In the US, shale resource development became competitive and low cost due to increased activity and technological progress. The increased activity has led to better coordination among the developers, simultaneously developing stronger service industries.
The Marcellus Shale Coalition is one example where all stakeholders involved have benefited during the shale resource development process.
This helps to develop constructive relationships among stakeholders, leading to more efficient development of resources. In an Australian context, there are no notable joint activities of shale resource development.
The main activity would have been the joint venture of Chevron and Beach Energy to develop onshore shale resources in the Cooper Basin of South Australia. However, the subsequent exit of Chevron hindered those prospects.
Shale resource development is challenged by the public, due to environmental concerns associated with the developments implemented without sufficient safety checks. Knowledge sharing and collaboration with the public is important for longterm stability of the industry.
Local communities need to be well informed and involved in the process to secure the social licence to operate in the long term.
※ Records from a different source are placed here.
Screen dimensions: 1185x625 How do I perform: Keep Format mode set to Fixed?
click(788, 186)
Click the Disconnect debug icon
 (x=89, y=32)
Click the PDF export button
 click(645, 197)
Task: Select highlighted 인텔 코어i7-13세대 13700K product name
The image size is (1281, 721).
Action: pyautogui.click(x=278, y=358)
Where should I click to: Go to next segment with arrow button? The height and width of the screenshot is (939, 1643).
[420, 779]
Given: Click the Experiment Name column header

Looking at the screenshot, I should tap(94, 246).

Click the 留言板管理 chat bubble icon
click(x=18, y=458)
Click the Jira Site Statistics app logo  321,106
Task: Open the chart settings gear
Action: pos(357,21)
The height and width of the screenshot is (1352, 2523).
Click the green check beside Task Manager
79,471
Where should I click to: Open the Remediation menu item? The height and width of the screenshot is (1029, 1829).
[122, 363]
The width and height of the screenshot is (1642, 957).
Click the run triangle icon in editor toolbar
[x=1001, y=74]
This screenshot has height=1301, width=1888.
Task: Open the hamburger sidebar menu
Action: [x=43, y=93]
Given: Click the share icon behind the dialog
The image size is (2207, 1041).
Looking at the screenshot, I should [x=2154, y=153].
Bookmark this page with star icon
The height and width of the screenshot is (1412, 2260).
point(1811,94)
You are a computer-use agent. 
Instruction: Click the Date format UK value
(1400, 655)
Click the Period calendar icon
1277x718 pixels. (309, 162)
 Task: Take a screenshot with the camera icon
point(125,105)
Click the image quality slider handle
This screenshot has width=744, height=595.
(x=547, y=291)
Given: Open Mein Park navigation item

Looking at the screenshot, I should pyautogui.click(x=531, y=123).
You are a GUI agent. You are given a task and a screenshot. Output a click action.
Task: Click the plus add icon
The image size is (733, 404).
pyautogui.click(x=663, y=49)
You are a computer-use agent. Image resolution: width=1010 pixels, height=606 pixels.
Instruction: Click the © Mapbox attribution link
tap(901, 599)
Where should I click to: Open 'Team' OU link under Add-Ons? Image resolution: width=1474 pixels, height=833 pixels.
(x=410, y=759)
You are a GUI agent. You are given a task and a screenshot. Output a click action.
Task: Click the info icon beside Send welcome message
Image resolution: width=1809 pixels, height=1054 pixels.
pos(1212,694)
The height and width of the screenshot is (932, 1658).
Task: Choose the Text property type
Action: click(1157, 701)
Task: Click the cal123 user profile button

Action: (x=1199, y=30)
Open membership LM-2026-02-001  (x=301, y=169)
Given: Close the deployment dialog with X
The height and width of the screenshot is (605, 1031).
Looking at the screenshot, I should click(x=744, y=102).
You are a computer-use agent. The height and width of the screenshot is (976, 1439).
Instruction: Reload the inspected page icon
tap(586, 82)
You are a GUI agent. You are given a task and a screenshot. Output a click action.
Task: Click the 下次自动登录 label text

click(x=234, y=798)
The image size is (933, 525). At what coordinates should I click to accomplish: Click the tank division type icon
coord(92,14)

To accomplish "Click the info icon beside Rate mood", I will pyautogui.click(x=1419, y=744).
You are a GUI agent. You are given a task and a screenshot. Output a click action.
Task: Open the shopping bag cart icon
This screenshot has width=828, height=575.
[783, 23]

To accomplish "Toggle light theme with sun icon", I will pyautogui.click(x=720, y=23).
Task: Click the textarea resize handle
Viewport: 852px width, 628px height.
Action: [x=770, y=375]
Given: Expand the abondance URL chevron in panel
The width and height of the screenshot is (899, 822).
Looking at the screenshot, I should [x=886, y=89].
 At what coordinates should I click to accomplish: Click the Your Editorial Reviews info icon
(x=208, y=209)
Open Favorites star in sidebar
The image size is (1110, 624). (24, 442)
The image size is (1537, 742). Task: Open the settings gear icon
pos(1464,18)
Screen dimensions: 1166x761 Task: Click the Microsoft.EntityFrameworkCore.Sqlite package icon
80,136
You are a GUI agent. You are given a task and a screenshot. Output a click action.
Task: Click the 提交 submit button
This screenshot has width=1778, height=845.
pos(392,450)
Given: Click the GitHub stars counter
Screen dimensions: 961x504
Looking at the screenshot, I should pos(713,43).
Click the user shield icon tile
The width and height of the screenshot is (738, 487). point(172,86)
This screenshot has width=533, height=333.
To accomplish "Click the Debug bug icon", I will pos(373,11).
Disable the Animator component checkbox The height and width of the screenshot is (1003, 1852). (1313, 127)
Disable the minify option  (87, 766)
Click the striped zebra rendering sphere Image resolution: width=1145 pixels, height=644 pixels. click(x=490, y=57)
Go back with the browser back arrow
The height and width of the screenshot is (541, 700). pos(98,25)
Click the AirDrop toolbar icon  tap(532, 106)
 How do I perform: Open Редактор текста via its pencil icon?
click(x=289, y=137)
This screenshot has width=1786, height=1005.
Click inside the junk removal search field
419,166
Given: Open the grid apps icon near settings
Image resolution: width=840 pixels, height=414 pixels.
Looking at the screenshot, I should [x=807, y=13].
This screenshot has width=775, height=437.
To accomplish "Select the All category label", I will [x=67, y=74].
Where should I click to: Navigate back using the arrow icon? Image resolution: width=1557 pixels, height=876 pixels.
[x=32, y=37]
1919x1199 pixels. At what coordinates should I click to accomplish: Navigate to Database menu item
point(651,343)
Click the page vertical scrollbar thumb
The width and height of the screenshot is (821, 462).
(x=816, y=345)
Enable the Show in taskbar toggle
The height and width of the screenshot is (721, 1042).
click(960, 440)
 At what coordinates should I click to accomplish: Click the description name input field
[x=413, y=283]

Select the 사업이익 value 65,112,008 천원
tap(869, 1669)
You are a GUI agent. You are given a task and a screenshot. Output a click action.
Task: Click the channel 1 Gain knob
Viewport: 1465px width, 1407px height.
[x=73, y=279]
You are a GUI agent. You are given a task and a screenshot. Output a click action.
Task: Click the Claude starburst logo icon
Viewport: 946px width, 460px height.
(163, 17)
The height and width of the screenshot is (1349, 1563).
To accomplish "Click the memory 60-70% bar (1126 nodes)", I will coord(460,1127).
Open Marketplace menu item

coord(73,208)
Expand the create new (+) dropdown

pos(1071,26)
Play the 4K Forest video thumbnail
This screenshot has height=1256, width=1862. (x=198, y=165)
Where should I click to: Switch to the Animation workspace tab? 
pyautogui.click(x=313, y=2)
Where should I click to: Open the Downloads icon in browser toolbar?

This will also require direct local benefits such as employment opportunities and funding of local facilities.
In the US, private mineral ownership has led to the encouragement of shale resource development among communities.
The absence of private mineral rights has discouraged the acceptance of shale resource developments in regions outside the US, as evidenced by the lack of public acceptance for shale resource development potential in Europe, Australia, Argentina and China.
Therefore, it is important to work directly with the local communities, offering employment opportunities, training and other incentives to gain the acceptance towards shale operations.
The longterm planning and collaboration of stakeholders will be vital for the success for the industry and to develop resources efficiently and effectively.
Overall, in an Australian context, shale resource development activities have been put on hold due to low oil prices and other associated challenges.
Therefore, the implementation of suggested changes reflecting US shale resource development to suit the Australian context will become important in the medium to long term. US shale resource development was more than 25 years in the making.
This is an important reflection that needs to be inbuilt into the planning of shale resource development in other regions, to expedite the commercial development plans as soon as the markets become more appealing for high-cost oil and gas developments.